I'm planning to run a USB cable from my control room to an outlet in my media room. The (perhaps embarrasing) reason for this is to link my USB microphones back to my Wii in the control room. My concern is what I've read about the length limitations of USB. 

My plan is to run the USB from the Wii, 10ish feet to a wall plate. There it will hit a powered hub that will connect to the mics.

The question is how will this USB run impact the signal/power? I've read that 15ft is the maximum for USB, but the run from the Wii to hub will be shorter than that, but the mic cords will run an additional 8ft or so. Will the powered hub make a difference? 
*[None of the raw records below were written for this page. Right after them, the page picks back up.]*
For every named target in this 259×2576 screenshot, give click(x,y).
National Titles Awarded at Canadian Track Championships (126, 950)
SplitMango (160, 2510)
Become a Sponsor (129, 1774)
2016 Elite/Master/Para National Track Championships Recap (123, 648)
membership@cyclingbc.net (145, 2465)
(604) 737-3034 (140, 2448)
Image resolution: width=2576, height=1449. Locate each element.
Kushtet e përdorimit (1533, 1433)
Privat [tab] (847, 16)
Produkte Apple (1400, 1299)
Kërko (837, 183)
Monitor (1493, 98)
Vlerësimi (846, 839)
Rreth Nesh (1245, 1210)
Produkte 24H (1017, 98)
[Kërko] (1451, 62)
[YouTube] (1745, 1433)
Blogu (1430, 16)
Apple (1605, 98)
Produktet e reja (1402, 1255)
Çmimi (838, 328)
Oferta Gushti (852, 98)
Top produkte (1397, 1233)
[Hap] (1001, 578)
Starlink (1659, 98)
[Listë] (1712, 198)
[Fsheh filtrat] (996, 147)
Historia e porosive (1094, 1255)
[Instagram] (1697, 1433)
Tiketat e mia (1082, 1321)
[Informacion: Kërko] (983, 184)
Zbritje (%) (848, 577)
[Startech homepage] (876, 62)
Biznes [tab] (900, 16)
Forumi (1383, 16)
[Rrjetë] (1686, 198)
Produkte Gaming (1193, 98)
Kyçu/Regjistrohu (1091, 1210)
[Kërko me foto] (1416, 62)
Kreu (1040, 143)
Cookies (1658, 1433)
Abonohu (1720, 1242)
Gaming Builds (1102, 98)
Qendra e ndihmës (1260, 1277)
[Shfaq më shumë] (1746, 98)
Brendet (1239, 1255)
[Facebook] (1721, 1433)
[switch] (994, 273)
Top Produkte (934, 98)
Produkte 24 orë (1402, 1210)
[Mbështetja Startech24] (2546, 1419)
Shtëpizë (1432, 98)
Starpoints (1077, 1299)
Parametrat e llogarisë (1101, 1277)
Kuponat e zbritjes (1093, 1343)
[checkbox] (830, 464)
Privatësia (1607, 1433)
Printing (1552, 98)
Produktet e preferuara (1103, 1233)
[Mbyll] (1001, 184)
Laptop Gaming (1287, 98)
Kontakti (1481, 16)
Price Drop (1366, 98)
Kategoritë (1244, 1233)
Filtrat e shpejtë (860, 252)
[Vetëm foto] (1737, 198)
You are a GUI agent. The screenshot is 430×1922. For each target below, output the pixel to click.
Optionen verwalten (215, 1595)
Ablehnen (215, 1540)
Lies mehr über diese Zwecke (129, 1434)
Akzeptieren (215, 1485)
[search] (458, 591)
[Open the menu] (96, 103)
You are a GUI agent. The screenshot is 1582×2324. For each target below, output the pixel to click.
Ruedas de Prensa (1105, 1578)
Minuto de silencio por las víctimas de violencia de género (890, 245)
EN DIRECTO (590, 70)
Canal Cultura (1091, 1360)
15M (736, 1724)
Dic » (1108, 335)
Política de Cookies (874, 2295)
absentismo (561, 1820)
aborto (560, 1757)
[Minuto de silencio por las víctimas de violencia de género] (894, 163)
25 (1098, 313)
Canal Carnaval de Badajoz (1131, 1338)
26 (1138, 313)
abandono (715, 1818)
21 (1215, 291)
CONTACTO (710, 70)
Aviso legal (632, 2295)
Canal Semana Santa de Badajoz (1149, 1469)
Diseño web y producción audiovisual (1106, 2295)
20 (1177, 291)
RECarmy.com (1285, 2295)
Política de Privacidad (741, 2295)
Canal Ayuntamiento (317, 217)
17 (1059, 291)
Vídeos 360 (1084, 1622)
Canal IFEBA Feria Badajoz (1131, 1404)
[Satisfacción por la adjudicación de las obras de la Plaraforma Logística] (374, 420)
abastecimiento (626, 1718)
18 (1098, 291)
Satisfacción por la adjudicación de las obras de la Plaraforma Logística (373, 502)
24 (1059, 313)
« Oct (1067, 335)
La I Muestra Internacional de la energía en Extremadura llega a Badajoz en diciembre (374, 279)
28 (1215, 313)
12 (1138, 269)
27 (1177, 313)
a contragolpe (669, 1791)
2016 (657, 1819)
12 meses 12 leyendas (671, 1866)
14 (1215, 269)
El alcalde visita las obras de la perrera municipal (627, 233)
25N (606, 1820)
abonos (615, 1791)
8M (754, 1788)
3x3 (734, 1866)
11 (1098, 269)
Does all of that make sense? Thanks.


----------



## mdrake (Jan 31, 2008)

I ran a 20 foot usb 1.1 with no problems. I don't think you will have any issues. 

Matt


----------



## kujomujo (Apr 24, 2010)

I've done a little research on USB cables, and apparently the USB specification limits the length of a cable between full speed devices to 5 meters (a little under 16 feet 5 inches). For a low speed device the limit is 3 meters (9 feet 10 inches).

It is recommended that if you want to go longer distances, you apparently can buy hubs and use 5 meter cables serially between them.

Now of course this doesn't mean that you can't go out and buy a 20 ft cable like the guy above me... it's just what the specification says.

KM
www.myhometheatersecrets.com


----------



## 1hagop (Apr 13, 2010)

You could always do this....
http://www.monoprice.com/products/p...=10303&cs_id=1030304&p_id=6042&seq=1&format=2


----------



## Mike P. (Apr 6, 2007)

Or use repeater cables.

http://www.usbgear.com/usb_repeater_cable/


----------



## Moony_Lupin (Apr 11, 2010)

1hagop said:


> You could always do this....
> http://www.monoprice.com/products/p...=10303&cs_id=1030304&p_id=6042&seq=1&format=2


I like that possibility, but it's only 1.1 not 2.0. I like the thought of using cat6, but I need USB 2.0.

The repeater cable sounds like a better option.


----------